TASK -
Reproduce the entries below word for word, starting at the line containing "Help (448, 25)" and ending at the line containing "Beaches (502, 2358)".

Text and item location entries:
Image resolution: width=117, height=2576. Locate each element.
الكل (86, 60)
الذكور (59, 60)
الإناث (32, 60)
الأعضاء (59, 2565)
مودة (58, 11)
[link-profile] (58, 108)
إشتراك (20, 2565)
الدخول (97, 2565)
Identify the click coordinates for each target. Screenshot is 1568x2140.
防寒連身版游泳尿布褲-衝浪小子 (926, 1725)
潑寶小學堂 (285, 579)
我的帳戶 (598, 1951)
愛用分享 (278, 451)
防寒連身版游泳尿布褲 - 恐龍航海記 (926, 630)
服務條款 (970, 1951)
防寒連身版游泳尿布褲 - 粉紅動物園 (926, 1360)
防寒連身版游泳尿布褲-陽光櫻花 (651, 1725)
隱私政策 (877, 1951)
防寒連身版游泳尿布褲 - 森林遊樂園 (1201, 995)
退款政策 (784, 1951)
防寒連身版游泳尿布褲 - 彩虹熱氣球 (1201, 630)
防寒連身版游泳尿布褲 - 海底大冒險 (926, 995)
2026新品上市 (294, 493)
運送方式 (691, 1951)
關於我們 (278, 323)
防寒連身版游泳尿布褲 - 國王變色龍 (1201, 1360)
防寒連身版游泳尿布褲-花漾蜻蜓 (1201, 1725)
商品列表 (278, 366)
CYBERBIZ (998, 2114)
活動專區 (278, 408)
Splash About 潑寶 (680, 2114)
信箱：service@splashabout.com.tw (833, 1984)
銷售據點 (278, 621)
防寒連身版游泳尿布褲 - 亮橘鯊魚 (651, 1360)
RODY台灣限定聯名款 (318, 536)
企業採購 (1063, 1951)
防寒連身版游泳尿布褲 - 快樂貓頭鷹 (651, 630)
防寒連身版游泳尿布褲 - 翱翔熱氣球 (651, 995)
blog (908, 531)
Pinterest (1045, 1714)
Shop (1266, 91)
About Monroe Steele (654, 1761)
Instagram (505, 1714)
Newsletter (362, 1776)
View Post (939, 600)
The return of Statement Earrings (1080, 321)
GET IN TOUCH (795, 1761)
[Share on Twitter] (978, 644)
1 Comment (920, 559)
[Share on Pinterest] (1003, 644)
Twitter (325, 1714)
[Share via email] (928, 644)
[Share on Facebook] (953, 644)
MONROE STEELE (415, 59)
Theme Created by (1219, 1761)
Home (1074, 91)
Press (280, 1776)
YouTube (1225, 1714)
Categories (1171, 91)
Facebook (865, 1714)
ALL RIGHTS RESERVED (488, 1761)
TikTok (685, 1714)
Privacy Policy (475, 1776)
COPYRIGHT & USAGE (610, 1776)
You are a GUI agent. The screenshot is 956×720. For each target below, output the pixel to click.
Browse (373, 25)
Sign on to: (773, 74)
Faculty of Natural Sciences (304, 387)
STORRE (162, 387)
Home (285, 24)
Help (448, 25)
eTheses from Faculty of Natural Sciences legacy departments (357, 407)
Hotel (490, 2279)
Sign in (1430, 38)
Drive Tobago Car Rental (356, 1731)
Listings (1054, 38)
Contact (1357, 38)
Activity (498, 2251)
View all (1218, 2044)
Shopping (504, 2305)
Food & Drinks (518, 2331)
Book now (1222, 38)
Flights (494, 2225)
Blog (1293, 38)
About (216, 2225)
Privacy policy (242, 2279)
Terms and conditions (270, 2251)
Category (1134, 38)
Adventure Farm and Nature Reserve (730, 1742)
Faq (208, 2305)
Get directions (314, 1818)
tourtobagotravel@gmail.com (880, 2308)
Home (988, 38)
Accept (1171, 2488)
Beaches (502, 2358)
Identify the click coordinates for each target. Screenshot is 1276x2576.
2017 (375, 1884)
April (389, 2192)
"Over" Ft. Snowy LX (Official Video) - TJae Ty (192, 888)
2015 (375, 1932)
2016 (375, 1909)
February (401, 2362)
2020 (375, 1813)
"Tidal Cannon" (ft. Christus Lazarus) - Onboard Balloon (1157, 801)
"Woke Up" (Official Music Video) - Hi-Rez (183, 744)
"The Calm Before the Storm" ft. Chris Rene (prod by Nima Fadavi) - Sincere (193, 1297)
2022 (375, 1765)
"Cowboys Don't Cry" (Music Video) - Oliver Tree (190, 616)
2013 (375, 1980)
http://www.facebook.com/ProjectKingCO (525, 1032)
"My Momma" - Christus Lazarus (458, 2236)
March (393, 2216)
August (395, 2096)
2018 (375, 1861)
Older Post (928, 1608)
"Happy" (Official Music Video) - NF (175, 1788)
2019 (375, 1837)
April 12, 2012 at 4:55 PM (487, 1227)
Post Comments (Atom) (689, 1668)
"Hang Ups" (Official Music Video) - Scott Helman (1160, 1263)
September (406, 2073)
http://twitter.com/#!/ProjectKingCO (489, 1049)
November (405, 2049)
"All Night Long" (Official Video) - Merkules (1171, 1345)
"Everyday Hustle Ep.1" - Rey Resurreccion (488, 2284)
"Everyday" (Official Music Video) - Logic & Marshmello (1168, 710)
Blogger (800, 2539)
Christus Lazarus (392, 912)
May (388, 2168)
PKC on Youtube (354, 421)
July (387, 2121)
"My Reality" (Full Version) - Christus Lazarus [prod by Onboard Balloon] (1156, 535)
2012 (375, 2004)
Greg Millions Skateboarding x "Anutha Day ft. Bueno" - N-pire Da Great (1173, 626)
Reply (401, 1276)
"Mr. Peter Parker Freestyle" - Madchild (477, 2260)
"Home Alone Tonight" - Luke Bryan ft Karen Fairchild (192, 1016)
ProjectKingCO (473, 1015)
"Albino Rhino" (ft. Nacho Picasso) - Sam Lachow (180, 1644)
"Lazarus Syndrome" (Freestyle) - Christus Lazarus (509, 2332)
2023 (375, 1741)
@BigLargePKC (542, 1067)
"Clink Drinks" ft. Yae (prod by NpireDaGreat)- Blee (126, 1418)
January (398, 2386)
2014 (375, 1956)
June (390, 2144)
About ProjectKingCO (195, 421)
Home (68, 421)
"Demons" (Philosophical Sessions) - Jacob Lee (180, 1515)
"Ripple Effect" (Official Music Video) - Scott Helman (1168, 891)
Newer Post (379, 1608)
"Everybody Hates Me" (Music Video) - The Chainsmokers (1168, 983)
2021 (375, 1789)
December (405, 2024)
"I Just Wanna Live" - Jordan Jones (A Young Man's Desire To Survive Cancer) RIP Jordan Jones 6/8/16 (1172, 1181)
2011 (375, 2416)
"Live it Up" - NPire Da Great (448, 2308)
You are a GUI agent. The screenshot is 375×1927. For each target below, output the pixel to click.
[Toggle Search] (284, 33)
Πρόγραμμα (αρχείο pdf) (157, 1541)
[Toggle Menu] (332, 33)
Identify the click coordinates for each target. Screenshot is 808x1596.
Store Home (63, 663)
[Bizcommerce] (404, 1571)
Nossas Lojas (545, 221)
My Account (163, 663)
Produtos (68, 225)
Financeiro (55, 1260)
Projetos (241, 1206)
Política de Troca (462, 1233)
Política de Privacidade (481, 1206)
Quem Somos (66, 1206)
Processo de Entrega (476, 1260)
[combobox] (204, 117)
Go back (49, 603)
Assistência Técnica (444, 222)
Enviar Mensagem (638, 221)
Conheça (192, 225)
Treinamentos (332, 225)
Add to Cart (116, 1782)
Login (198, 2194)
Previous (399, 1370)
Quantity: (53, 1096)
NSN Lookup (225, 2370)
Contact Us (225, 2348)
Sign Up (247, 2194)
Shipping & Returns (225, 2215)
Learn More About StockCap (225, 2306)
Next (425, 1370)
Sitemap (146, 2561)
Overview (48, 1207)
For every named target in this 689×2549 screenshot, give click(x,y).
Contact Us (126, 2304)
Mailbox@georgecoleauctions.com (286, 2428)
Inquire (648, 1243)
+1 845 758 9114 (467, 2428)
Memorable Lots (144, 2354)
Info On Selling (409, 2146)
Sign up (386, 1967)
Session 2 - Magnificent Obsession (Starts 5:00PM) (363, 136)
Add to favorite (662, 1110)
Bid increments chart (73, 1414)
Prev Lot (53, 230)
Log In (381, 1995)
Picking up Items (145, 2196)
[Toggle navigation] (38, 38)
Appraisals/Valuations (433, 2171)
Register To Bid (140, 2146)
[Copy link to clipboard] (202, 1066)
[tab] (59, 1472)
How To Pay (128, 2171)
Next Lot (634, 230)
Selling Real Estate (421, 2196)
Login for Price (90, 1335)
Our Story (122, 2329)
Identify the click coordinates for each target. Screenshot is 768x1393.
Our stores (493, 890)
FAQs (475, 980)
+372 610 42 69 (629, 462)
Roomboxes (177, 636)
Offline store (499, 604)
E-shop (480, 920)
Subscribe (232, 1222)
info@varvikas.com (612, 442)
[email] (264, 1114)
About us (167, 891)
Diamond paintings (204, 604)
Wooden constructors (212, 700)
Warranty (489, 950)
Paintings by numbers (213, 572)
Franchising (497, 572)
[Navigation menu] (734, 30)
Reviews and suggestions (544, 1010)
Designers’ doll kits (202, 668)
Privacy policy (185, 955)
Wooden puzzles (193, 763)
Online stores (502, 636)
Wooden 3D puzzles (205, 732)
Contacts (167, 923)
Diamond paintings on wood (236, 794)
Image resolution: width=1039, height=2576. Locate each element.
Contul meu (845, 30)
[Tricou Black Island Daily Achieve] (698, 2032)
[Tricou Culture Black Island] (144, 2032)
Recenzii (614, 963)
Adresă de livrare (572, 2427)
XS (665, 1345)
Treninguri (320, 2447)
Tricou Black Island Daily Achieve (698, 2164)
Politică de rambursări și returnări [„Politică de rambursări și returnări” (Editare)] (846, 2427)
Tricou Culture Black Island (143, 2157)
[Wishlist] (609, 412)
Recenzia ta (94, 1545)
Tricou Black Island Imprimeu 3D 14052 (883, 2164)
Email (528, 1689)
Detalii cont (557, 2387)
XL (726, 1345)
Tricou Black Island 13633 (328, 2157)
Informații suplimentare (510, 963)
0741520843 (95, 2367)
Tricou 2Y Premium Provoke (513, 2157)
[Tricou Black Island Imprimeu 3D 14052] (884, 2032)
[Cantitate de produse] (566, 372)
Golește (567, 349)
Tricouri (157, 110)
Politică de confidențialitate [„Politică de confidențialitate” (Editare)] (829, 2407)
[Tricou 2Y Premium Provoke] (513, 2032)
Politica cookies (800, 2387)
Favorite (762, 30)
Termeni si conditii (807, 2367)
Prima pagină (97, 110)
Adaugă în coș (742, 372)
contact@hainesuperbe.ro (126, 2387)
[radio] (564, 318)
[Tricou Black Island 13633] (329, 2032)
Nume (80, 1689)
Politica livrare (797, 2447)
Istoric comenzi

RESPONSE TO THE EXERCISE -
Help (448, 25)
eTheses from Faculty of Natural Sciences legacy departments (357, 407)
Hotel (490, 2279)
Sign in (1430, 38)
Drive Tobago Car Rental (356, 1731)
Listings (1054, 38)
Contact (1357, 38)
Activity (498, 2251)
View all (1218, 2044)
Shopping (504, 2305)
Food & Drinks (518, 2331)
Book now (1222, 38)
Flights (494, 2225)
Blog (1293, 38)
About (216, 2225)
Privacy policy (242, 2279)
Terms and conditions (270, 2251)
Category (1134, 38)
Adventure Farm and Nature Reserve (730, 1742)
Faq (208, 2305)
Get directions (314, 1818)
tourtobagotravel@gmail.com (880, 2308)
Home (988, 38)
Accept (1171, 2488)
Beaches (502, 2358)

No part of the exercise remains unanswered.